Harris v. Sculco

Rule 3.7 of the Rules of Professional Conduct (22 NYCRR 1200.0) generally prohibits an attorney from acting as an advocate before a tribunal where it is likely that the attorney will be called as a witness on a significant issue other than on behalf of the client, and it is apparent that the testimony may be prejudicial to the client, or where the attorney knows he or she is likely to be a witness on a significant issue of fact on the client’s behalf, unless the testimony relates to enumerated subjects, not here relevant (see Goldberger v Eisner, 21 AD3d 401 [2005]; Broadwhite Assoc. v Truong, 237 AD2d 162 [1997]).

In determining whether to disqualify an attorney on the ground that he or she will likely be a witness, the court is guided, but not bound by, the standards set forth in rule 3.7 (see S & S Hotel Ventures Ltd.

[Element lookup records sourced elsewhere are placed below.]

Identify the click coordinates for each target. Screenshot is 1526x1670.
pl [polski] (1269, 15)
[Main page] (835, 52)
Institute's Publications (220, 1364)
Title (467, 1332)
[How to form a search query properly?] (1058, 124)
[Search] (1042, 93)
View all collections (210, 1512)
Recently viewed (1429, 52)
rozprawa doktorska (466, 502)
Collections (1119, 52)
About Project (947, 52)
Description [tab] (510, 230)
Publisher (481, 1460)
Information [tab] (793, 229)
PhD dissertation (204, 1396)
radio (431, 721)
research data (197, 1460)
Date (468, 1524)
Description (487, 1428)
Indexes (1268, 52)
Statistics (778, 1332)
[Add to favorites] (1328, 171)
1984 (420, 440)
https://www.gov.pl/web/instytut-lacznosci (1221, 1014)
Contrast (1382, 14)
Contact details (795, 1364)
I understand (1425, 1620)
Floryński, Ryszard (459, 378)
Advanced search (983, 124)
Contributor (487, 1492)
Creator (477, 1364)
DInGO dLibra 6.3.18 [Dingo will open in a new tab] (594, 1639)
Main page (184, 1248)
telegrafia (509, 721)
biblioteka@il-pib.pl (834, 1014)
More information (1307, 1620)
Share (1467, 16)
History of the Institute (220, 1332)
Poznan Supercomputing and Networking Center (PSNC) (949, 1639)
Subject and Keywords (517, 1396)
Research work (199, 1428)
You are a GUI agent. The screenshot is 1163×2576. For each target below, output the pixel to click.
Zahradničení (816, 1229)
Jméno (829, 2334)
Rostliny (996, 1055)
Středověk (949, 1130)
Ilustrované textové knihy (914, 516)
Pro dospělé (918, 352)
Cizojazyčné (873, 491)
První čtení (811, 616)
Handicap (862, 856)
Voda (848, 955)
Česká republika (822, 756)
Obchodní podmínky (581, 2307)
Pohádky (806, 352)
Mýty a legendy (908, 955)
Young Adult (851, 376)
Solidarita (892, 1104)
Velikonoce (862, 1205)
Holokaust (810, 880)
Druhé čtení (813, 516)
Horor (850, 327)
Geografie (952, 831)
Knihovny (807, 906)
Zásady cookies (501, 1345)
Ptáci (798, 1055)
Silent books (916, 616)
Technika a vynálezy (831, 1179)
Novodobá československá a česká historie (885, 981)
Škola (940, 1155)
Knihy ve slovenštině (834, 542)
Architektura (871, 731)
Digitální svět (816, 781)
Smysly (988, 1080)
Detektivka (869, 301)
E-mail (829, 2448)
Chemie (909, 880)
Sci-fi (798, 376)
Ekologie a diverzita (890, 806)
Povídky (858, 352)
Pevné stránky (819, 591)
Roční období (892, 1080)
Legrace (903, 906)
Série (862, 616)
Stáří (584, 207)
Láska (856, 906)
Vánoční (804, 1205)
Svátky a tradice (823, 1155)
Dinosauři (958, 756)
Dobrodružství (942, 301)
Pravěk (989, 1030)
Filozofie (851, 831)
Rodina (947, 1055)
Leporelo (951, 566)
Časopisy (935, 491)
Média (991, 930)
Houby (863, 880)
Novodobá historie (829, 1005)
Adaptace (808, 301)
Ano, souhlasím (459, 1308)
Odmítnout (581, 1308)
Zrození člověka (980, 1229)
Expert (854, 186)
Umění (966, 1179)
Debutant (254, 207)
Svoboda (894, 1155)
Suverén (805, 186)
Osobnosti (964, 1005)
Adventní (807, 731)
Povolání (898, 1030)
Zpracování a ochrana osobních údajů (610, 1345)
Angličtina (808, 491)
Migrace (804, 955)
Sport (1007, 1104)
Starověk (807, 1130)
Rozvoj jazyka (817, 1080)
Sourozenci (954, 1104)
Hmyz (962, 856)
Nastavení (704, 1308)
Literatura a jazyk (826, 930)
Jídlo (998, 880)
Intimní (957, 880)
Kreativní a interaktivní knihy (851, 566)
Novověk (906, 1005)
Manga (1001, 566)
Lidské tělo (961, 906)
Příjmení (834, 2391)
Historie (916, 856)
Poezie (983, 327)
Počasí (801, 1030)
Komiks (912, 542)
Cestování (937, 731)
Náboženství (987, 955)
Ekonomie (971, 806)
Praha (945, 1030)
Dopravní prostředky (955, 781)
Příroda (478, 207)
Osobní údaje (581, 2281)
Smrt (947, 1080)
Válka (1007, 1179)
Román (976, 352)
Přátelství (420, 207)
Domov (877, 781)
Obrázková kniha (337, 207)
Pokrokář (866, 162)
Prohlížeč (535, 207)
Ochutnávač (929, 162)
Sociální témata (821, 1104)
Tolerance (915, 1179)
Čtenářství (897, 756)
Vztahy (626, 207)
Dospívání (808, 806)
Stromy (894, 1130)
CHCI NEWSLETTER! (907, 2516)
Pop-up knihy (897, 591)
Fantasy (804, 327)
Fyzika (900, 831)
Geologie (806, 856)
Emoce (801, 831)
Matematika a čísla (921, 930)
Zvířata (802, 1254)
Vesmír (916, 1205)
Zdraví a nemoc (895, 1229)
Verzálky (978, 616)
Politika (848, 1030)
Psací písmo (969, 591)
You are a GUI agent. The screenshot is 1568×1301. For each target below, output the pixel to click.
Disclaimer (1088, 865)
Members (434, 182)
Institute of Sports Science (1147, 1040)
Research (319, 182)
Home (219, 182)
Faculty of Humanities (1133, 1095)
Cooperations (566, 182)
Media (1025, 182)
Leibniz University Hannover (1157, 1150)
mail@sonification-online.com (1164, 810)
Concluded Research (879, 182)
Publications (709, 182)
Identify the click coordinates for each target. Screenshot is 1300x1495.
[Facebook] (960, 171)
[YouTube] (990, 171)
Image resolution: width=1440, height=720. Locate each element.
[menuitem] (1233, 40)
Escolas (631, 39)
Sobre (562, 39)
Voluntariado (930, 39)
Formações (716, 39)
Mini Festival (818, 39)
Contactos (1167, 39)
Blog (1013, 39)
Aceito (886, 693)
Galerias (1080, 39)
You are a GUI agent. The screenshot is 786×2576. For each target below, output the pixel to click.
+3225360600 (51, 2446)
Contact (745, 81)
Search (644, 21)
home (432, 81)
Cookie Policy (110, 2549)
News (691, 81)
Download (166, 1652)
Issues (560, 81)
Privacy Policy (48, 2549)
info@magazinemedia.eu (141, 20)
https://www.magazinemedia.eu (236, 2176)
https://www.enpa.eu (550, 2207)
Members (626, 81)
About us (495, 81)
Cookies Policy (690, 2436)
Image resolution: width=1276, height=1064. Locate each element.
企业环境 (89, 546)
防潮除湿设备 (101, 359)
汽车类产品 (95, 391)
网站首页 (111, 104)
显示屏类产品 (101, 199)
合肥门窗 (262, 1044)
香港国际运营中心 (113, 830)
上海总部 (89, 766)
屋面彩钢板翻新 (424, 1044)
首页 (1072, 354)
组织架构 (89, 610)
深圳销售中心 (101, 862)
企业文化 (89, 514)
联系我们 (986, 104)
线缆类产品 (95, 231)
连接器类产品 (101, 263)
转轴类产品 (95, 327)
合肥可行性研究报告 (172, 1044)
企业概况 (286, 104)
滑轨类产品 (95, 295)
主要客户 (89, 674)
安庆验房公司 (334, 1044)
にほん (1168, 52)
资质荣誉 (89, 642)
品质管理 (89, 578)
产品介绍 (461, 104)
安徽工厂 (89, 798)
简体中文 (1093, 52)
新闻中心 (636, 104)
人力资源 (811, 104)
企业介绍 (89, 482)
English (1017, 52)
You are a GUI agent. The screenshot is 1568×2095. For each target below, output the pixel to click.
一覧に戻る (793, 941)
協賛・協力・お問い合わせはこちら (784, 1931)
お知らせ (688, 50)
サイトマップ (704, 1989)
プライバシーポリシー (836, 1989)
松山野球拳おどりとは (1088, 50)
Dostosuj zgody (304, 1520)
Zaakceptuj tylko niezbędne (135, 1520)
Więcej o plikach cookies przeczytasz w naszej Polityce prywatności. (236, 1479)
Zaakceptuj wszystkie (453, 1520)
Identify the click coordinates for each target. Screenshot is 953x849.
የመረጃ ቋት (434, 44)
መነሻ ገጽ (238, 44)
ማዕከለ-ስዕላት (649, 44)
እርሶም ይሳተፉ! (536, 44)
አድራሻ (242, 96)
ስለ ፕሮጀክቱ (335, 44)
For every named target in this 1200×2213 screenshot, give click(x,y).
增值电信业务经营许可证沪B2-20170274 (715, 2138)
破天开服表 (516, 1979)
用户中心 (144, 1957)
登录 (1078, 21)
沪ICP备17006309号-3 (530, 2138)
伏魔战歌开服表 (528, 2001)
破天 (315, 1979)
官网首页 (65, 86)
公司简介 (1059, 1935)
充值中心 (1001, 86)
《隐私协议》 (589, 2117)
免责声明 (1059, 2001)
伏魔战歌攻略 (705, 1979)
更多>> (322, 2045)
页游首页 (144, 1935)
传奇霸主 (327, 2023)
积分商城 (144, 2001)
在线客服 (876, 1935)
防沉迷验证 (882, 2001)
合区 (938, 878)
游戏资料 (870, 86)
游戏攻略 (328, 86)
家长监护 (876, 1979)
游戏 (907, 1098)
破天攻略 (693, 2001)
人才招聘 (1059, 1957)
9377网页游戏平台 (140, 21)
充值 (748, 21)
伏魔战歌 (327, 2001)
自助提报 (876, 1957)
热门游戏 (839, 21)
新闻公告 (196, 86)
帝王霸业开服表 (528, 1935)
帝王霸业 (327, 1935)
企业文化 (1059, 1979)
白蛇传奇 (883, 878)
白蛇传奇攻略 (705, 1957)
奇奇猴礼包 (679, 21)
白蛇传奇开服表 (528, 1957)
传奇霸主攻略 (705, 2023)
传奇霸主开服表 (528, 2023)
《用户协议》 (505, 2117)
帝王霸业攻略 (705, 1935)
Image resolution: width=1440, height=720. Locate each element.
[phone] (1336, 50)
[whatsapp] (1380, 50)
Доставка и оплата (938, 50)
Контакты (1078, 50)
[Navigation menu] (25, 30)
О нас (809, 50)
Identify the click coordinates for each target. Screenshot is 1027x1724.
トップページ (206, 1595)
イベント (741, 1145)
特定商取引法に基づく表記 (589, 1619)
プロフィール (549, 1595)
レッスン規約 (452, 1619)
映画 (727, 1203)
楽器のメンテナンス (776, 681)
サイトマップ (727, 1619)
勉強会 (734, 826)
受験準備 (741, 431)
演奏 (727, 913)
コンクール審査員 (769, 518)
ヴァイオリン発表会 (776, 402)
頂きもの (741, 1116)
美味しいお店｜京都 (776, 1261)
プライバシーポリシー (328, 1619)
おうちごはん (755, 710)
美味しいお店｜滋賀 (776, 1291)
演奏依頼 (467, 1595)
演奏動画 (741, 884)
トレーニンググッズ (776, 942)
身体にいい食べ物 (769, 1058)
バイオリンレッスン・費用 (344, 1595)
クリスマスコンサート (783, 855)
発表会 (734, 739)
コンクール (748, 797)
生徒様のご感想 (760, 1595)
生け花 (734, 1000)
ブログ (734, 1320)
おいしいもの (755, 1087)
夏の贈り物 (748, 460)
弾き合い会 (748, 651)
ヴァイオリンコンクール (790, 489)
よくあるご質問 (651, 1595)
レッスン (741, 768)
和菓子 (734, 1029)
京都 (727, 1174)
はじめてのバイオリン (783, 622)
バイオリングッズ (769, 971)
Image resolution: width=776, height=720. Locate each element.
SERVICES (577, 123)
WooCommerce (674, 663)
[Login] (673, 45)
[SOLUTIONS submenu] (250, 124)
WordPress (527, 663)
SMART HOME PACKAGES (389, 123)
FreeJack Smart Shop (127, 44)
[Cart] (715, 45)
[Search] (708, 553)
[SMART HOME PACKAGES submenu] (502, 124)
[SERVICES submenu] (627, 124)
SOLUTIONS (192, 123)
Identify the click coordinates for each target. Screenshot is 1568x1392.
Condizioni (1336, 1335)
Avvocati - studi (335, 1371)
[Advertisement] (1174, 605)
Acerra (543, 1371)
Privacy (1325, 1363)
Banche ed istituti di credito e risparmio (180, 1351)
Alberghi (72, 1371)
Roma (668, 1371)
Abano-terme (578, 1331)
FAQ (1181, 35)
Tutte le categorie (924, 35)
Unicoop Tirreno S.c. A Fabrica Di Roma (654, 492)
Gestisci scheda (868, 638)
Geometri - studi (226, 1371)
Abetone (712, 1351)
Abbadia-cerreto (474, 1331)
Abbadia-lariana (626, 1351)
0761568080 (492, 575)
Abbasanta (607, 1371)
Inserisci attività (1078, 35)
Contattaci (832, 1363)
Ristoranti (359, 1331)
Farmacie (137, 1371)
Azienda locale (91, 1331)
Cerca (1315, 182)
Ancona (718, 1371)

Partnership v 777 S. H. Corp., 69 NY2d 437, 445-446 [1987]), and whether to disqualify an attorney rests in the sound discretion of the court (see Gulino v Gulino, 35 AD3d 812 [2006]). While discovery may establish the substance and necessity of plaintiffs attorney’s testimony so as to permit disqualification under rule 3.7, the court exercised its discretion in denying defendants’ motion on the ground that it was premature at this early stage of the proceedings (see Kirshon, Shron, Cornell & Teitelbaum v Savarese, 182 AD2d 911 [1992]). Concur — Andrias, J.P., Sweeny, Moskowitz, Renwick and Richter, JJ.